6. The fixing apparatus according to claim 5,
wherein the releasing mechanism contact with the member to be heated.
7. The fixing apparatus according to claim 6,
wherein the member to be heated includes a cylindrical body extending along a direction orthogonal to a direction along which the member to be heated itself rotates.
8. The fixing apparatus according to claim 6,
wherein the member to be heated has, at its inside periphery, a cylindrical body containing the induction current generation mechanism and is moved by rotation of the cylindrical body in a direction orthogonal to an axial direction of the cylindrical body.
9. The fixing apparatus according to claim 7,
wherein there is the position causing a maximum gap between wire turns of the first and second coils in the induction current generation mechanism, and that position is shifted for a specified amount downstream from the nip in a direction along which the member to be heated moves.
10. The fixing apparatus according to claim 8,
wherein there is the position causing a maximum gap between wire turns of the first and second coils in the induction current generation mechanism, and that position is shifted for a specified amount downstream from the nip in a direction along which the member to be heated moves.
11. The fixing apparatus according to claim 7,
wherein a movement speed at any position on the member to be heated is 200 mm/s and an upper bound of the shift amount is ⅛ of a circumference of the member to be heated.
12. The fixing apparatus according to claim 11,
wherein a movement speed at any position on the member to be heated is 400 mm/s and an upper bound of the shift amount is ⅙ of a circumference of the member to be heated.
13. An image forming apparatus comprising:
a photo conductor capable of retaining an image by being selectively irradiated with light in an electrostatically charged state;
a developing apparatus which supplies a visualization material to the image formed on the photo conductor;
a first roller which is extended along a first direction and is rotatable around a center shaft along a second direction orthogonal to the first direction;
a second roller provided along the first roller in a manner capable of contacting with the first roller, wherein the second roller can supply a specified pressure to the first roller and is elastically deformed to provide a nip having a specified width in conjunction with the first roller;
a heating apparatus which is arranged along an inside periphery of the first roller and is supplied with power for heating the first roller by means of eddy current, wherein the heating apparatus comprises at least two flat coils provided along an inside periphery of the first roller and is divided into two or more elements along the first direction of the first roller, a magnetic field generated from the flat coil has a specified distribution in accordance with a position at the inside periphery of the first roller, and a position corresponding to the minimum distribution is shifted from the nip for a specified amount downstream along a direction of rotating an outside periphery of the first roller;
a releasing mechanism which separates a fixing member passing through the nip between the first roller and the second roller, from the first roller, wherein the releasing mechanism is provided on an outside periphery of the first roller at a specified position corresponding to a position which minimizes a magnetic field generated by the flat coil of the heating apparatus; and
a fixing apparatus which includes a current supply mechanism, heats and melts the visualization material image developed by the developing apparatus, and then presses the image together with the fixing medium to fix the image onto the fixing medium, wherein the current supply mechanism can independently supply electric current to a coil which is selected from the flat coils of the heating apparatus and is divided along the first direction as a specified unit,
wherein a movement speed of the outside periphery of the first roller in the fixing apparatus is 200 mm/s and an upper bound of the shift amount is ⅛ of a circumference of the member to be heated.
Description
BACKGROUND OF THE INVENTION

The present invention relates to a fixing apparatus and an image forming apparatus using the fixing apparatus to fix a toner image (picture) onto a fixing material in image forming apparatuses such as an electrostatic, a laser printer, and the like.

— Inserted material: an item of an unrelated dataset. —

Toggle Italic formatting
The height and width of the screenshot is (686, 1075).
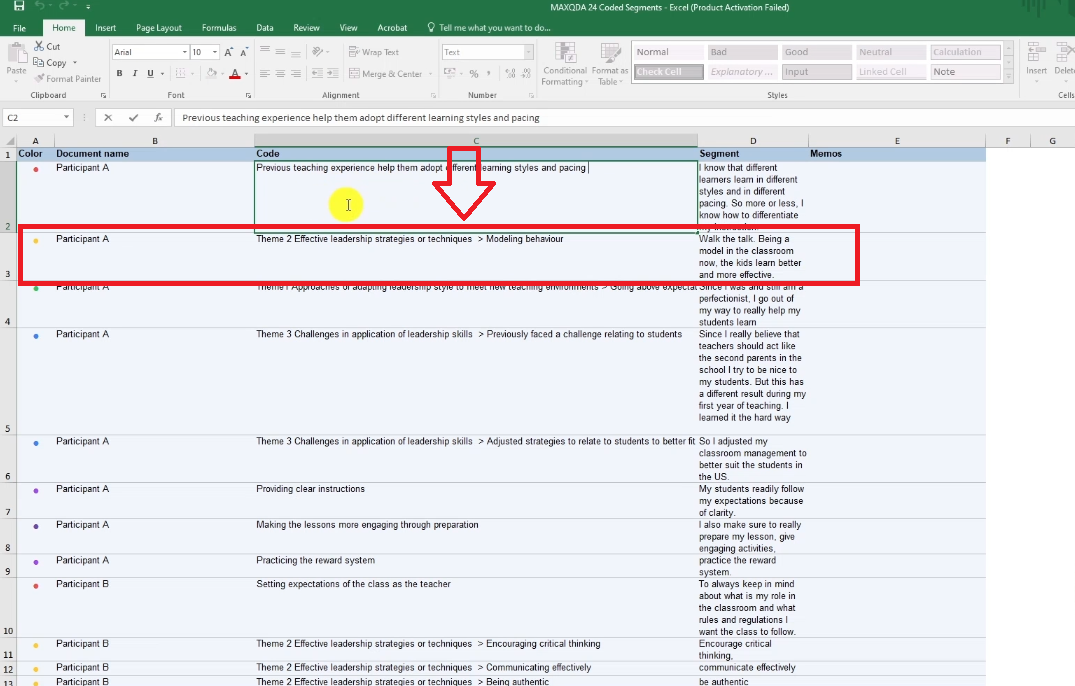pyautogui.click(x=134, y=73)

A fixing apparatus installed in the copying machine using electrophotographic processes heats and melts a developer, i.e., toner, formed on a fixing material and fixes the toner on the fixing material.

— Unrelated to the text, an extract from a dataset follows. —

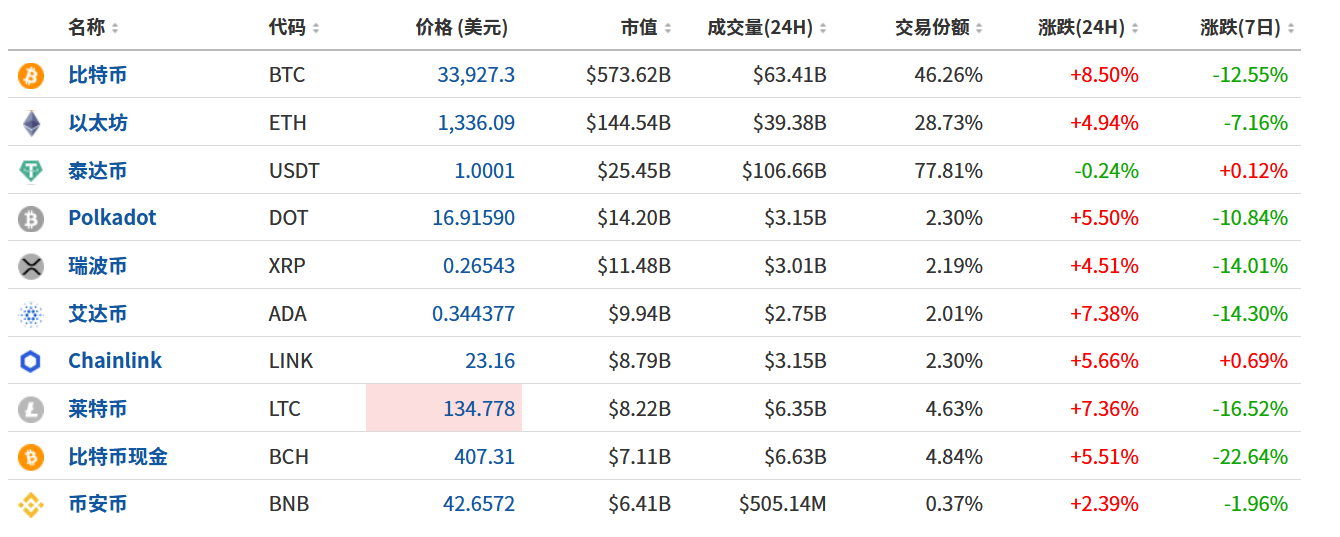This screenshot has width=1340, height=537.
Task: Click the Polkadot DOT row icon
Action: pos(31,219)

Many of this type of fixing apparatuses form a working section (nip) at a position where a heating roller or an endless belt contacts with a press roller supplying the heating roller (belt) with a specified pressure. There is widely used a method and a configuration for supplying pressure and heat to the fixing material and toner guided by the nip. Recently, as a toner heating method available for the fixing apparatus, the method using the induction heating is becoming widely used for the sake of a short wait time and low power consumption.

For example, Jpn. Pat. Appln. KOKAI Publication No. 10-63126 discloses the fixing apparatus to heat the roller using the induction heating.

As another example, Jpn. Pat. Appln. KOKAI Publication No. 8-76620 discloses the fixing apparatus that uses a magnetic field generating means to heat a heat-resistant conductive film and fixes toner on paper adhered to the conductive film. The same publication discloses an example of providing a nip by putting the conductive film between the magnetic field generating means and the heating roller.

The fixing apparatus using the heating roller widely uses a technique of thinning a metal roller in order to shorten the time needed for warm-up. In addition, a technique of thinning rubber layers is used for the roller whose surface is provided with a rubber layer so as to be appropriately used for a color image forming apparatus, for example.

Since thinning the rubber layer of the heating roller increases the heating roller hardness, it is proposed to increase the nip width for the purpose of improving a fixing property. For this reason, there is a tendency to soften the surface rubber layer of the press roller that contacts with the heating roller.

Decreasing the press roller hardness curls a fixing medium toward the heating roller. Accordingly, there is reported an example of allowing a releasing mechanism using a claw to contact with the heating roller surface in order to completely separating a fixing medium from the heating roller.

When the releasing mechanism uses the claw, a scratch due to the claw occurs on a toner image, i.e., an image on the fixing medium. Further, there is a problem of causing a release failure, a jam (entanglement), and the like due to toner adhered to the claw. The releasing mechanism using the claw offers a new problem of removing the toner adhered to the claw at a specified interval (for the specified number of image forming operations).

In order to decrease running costs for the fixing apparatus, there may be a case of omitting a cleaner to remove toner remaining on the heating roller surface or applying no release agent (oil) to the heating roller surface. It is impossible to reliably separate a fixing medium used for a color image that especially causes a large toner coating mass.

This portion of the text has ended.